Um terço do brasileiro teve credenciais financeiras roubadas

Golpe predileto é o phishing: muitas vezes basta capturar a senha para que a fraude se concretize

Informática / 11:23 - 20 de Dez de 2018

Siga o Monitor no twitter.com/sigaomonitor

Segundo o relatório da Kaspersky Lab "Da alegria das festas ao pânico das senhas: como administrar seu dinheiro online neste Natal", as compras virtuais são uma das atividades mais comuns na internet, abaixo apenas do e-mail. Embora a maioria das pessoas no Brasil (96%) esteja ciente das ciberameaças financeiras, 36% já deixaram suas credenciais financeiras caírem em mãos erradas.

A conveniência das compras virtuais pode ser muito atraente, mas algumas pessoas ainda estão preocupadas com o nível de proteção dos pagamentos virtuais. Infelizmente, este receio é justificável. A pesquisa mostrou que, dentre os 36% cujas credenciais financeiras foram comprometidas, um quarto (27%) nunca conseguiu resgatar seu dinheiro. Entre os motivos que colocam as finanças dos usuários em risco estão a dificuldade de controlar credenciais de pagamento após o uso em diferentes plataformas de e-commerce e a variedade de métodos de pagamento disponíveis.

Fazer compras pela internet é como visitar um shopping center gigante, onde as pessoas podem comprar itens de diversas lojas virtuais. Não surpreende que os consumidores podem ter dificuldades em controlar todos os pagamentos virtuais. Quase metade dos brasileiros (47%) tem como maior preocupação a possibilidade dos cibercriminosos acessarem suas credenciais financeiras. Outro ponto de preocupação é que um terço (34%) dos respondentes esquece ou nem tenta se lembrar dos sites e aplicativos em que compartilharam seus dados financeiros.

Para assegurar que suas credenciais de pagamento sejam fáceis de encontrar e de se lembrar, 12% dos brasileiros armazenam essas informações em seus próprios dispositivos. Isto pode tornar a experiência de compra algo mais conveniente, porém, se o dispositivo for perdido ou roubado, o usuário corre o risco de perder dinheiro (além de dados pessoas). O prejuízo fica ainda maior se considerarmos o acesso ao Internet Banking, já que o dobro de brasileiros (24%) também mantém esta informação nas anotações do smartphone.

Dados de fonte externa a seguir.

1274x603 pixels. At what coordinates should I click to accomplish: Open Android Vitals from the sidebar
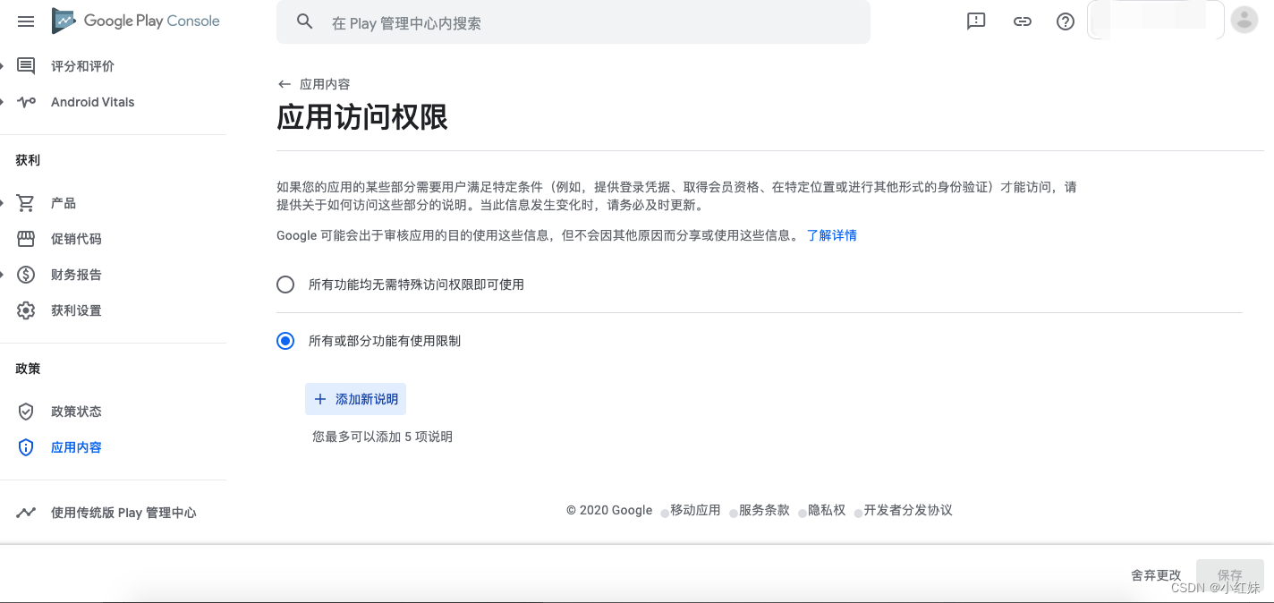click(94, 101)
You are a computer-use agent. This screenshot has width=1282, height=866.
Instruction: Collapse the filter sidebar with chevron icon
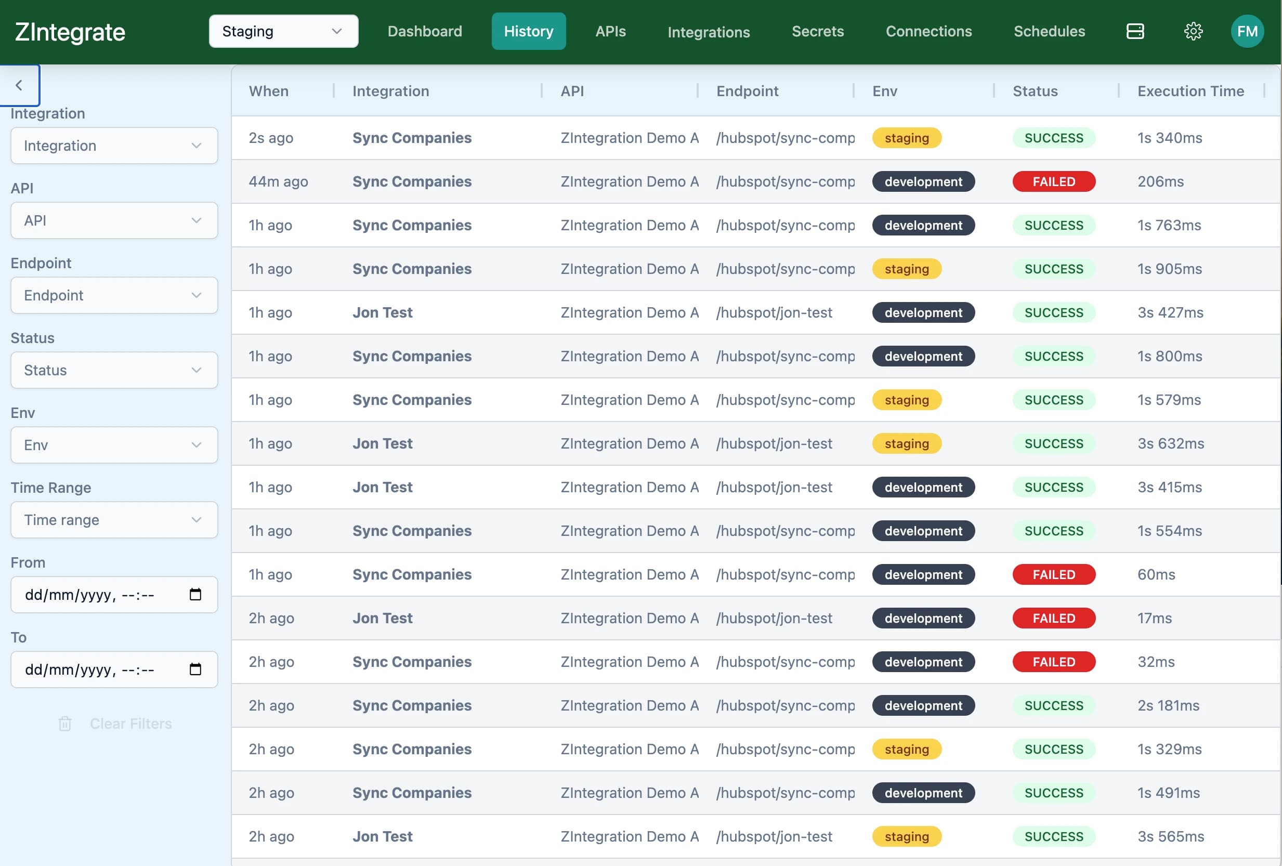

A grande variedade de métodos de pagamento digital dá ao consumidor a liberdade de escolher a melhor forma de comprar bens ou serviços. Os métodos de maior preferência ainda são os boletos bancários, cartões de débito e crédito, transferências diretas entre contas bancárias e carteiras eletrônicas, como o PayPal. Porém, está crescendo a popularidade de outros métodos de pagamento. Quem faz compras frequentes pode acumular pontos em programas de fidelidade e usá-los para comprar novamente em uma determinada loja. E, graças aos smartphones e smartwatches, os consumidores não precisam nem carregar sua carteira, dinheiro físico ou cartões de plástico. Isso ajudou a tornar os pagamentos com dispositivos sem contato, como PayPass, Google Pay, Samsung Pay e Apple Pay, mais comuns. No Brasil, quase metade dos consumidores (47%) já utiliza esse método regularmente.

"No Brasil, a BlackFriday e as festas de fim de ano são o período com maior concentração dos golpes virtuais, visando a roubar dados das vítimas e causar prejuízo financeiro. O golpe predileto é o phishing, pois muitas vezes basta capturar a senha para que a fraude se concretize. É necessário que as pessoas estejam sempre alertas ao fazer compras e acessar serviços financeiros virtuais, proteger esses dispositivos hoje é uma necessidade", alerta Fabio Assolini, analista sênior de Segurança da Kaspersky Lab.